TASK PROMPT: Give back every record below in full and exactly, but without a single image.

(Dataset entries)
┌────────
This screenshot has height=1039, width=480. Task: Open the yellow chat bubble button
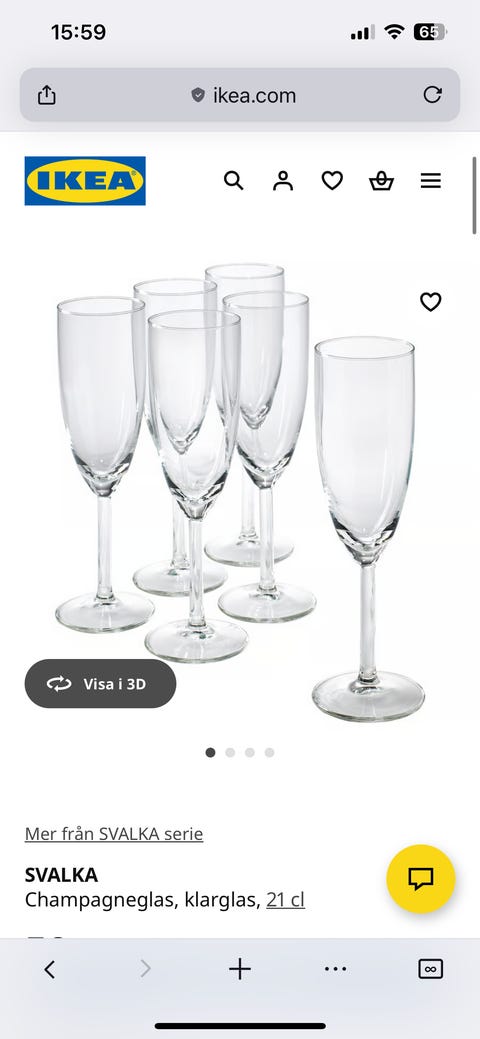[x=421, y=879]
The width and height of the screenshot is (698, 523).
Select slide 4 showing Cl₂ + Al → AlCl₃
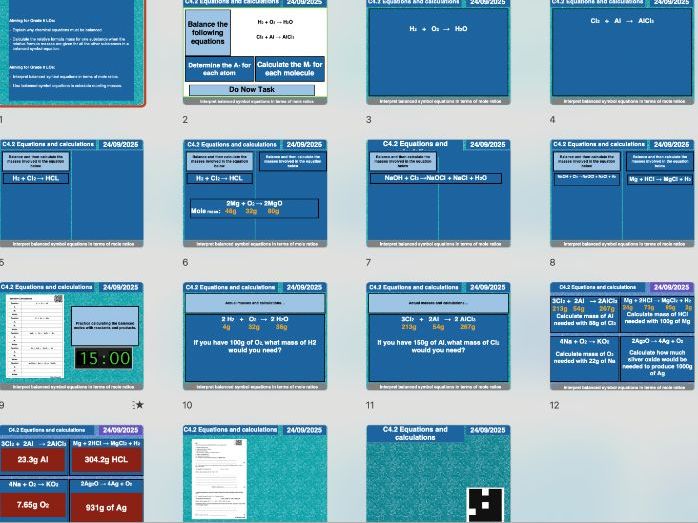[621, 50]
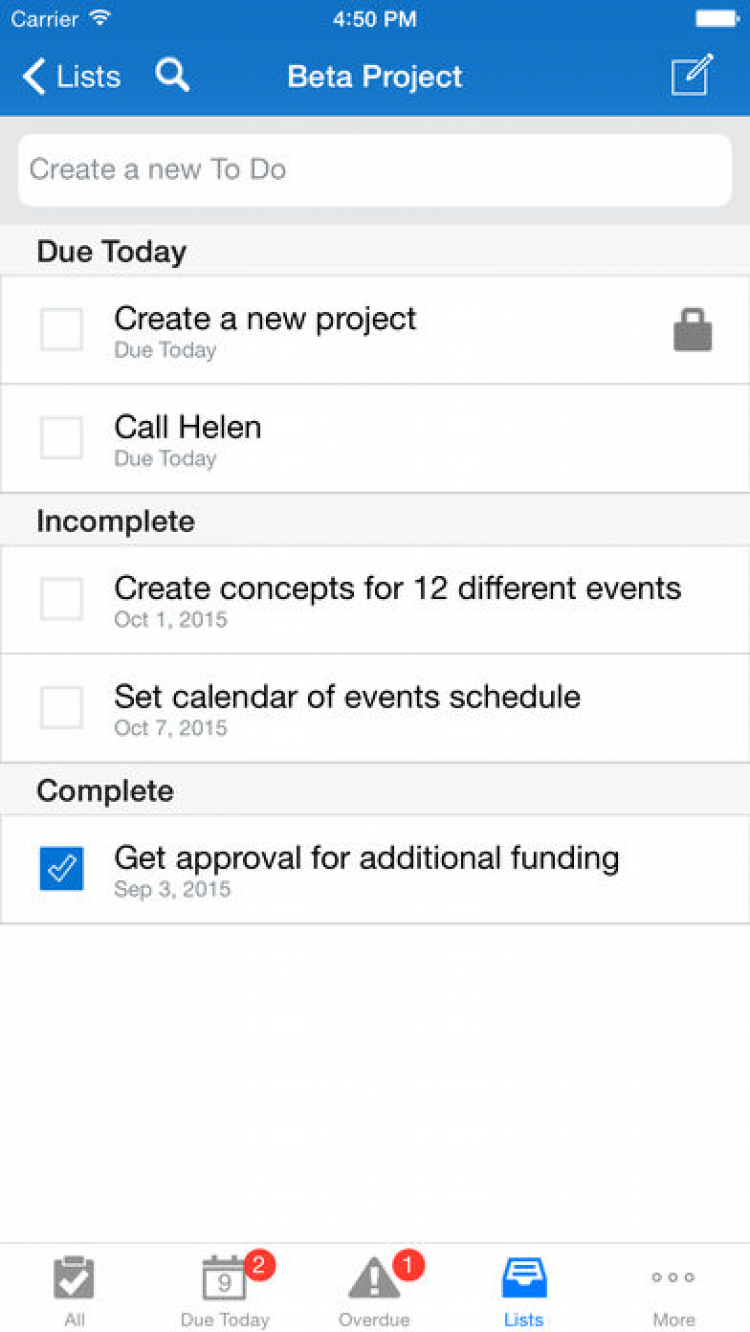Check the Create concepts for 12 events box

click(x=62, y=600)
└────────
TASK ANSWER:
This screenshot has height=1039, width=480. Task: Open the yellow chat bubble button
[x=421, y=879]
The width and height of the screenshot is (698, 523).
Select slide 4 showing Cl₂ + Al → AlCl₃
[621, 50]
Check the Create concepts for 12 events box

click(x=62, y=600)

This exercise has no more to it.